Which lines of the data below contain "each"? Please show them all.

## [Provided data]
-- -- --

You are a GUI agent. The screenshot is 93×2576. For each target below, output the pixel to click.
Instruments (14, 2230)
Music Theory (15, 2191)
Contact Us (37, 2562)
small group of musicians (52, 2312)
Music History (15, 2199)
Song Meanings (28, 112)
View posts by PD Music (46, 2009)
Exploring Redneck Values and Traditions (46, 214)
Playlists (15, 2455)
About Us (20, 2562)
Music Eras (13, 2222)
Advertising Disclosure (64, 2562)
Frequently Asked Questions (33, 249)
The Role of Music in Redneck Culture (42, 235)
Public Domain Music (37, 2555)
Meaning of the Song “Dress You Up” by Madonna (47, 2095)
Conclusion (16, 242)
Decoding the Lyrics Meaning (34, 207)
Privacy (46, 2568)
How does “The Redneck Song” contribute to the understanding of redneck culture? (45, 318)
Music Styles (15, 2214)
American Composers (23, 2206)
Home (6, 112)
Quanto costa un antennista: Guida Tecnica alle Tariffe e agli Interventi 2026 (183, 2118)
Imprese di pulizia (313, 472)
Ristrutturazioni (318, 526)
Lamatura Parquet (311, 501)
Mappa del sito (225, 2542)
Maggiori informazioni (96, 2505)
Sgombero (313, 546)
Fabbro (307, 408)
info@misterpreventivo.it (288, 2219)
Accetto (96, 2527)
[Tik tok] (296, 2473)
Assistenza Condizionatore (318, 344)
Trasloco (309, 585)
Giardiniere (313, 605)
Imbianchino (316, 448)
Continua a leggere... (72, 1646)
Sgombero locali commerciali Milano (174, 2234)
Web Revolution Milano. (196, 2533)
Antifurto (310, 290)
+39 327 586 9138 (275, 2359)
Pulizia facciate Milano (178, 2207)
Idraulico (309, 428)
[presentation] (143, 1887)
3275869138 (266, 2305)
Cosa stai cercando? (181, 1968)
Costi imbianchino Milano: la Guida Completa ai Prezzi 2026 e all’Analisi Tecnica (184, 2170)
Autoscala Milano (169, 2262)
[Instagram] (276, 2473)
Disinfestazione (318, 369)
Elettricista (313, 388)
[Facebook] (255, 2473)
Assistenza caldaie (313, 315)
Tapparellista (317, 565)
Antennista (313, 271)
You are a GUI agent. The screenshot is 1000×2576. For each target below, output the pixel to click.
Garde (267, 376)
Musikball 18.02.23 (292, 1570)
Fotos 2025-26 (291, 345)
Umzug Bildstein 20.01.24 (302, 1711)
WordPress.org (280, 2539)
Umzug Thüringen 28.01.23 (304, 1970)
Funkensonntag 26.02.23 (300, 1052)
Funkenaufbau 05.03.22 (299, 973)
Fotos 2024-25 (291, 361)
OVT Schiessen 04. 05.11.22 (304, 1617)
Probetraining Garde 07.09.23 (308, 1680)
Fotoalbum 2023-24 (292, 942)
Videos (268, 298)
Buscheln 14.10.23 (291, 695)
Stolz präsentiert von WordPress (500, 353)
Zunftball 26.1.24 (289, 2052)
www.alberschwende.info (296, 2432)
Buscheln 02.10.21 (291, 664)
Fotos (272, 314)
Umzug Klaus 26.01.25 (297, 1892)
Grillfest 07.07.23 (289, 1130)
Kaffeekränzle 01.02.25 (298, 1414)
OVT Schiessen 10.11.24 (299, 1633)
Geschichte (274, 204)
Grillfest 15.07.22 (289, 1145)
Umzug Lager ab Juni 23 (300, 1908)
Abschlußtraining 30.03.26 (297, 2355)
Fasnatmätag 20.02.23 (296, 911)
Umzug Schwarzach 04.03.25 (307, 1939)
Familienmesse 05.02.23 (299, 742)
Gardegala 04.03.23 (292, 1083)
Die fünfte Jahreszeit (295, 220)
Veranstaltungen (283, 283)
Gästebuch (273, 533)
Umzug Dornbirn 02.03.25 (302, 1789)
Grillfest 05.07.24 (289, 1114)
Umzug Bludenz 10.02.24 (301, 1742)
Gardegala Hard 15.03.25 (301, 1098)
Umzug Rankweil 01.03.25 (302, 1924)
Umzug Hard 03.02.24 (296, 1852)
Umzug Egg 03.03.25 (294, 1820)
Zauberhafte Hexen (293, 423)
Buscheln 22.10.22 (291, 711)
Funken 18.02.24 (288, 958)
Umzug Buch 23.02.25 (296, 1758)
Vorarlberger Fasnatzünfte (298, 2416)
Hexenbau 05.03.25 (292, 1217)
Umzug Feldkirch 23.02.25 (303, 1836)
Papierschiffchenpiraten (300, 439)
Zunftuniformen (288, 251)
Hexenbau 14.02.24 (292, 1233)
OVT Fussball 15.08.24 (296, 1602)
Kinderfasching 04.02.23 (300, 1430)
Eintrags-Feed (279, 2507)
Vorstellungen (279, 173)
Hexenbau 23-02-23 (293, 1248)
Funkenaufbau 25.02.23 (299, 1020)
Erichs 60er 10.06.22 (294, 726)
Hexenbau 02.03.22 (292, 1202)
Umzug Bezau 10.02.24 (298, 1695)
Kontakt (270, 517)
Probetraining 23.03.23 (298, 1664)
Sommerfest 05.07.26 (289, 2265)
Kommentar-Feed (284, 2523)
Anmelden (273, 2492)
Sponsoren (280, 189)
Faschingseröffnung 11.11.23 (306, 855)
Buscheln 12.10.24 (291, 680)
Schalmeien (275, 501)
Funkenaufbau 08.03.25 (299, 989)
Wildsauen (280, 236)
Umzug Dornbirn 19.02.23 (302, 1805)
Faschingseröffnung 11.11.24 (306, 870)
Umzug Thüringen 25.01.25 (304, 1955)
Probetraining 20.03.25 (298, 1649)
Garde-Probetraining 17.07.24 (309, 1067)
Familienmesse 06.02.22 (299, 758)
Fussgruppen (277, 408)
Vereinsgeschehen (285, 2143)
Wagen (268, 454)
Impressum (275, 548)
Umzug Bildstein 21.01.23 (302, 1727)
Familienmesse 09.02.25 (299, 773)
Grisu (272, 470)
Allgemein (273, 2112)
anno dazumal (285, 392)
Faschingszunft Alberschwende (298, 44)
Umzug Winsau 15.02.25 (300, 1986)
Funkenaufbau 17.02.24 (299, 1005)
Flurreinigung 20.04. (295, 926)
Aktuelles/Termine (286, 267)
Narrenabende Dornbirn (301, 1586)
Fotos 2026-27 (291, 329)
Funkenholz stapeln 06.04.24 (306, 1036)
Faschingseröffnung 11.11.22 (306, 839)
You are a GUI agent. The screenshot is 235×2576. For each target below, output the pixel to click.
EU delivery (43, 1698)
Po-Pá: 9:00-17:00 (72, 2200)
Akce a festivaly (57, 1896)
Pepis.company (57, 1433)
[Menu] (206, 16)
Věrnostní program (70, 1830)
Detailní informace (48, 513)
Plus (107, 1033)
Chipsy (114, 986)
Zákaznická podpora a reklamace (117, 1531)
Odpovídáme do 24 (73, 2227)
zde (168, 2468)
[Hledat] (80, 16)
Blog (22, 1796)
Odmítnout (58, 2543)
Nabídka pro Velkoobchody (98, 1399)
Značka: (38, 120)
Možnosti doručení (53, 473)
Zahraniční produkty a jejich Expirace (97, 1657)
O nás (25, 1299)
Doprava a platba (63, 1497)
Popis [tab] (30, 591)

-- -- --

## [Response for this exercise]
You are a GUI agent. The screenshot is 93×2576. For each target below, output the pixel to click.
You are a GUI agent. The screenshot is 1000×2576. For each target below, output the pixel to click.
You are a GUI agent. The screenshot is 235×2576. For each target below, output the pixel to click.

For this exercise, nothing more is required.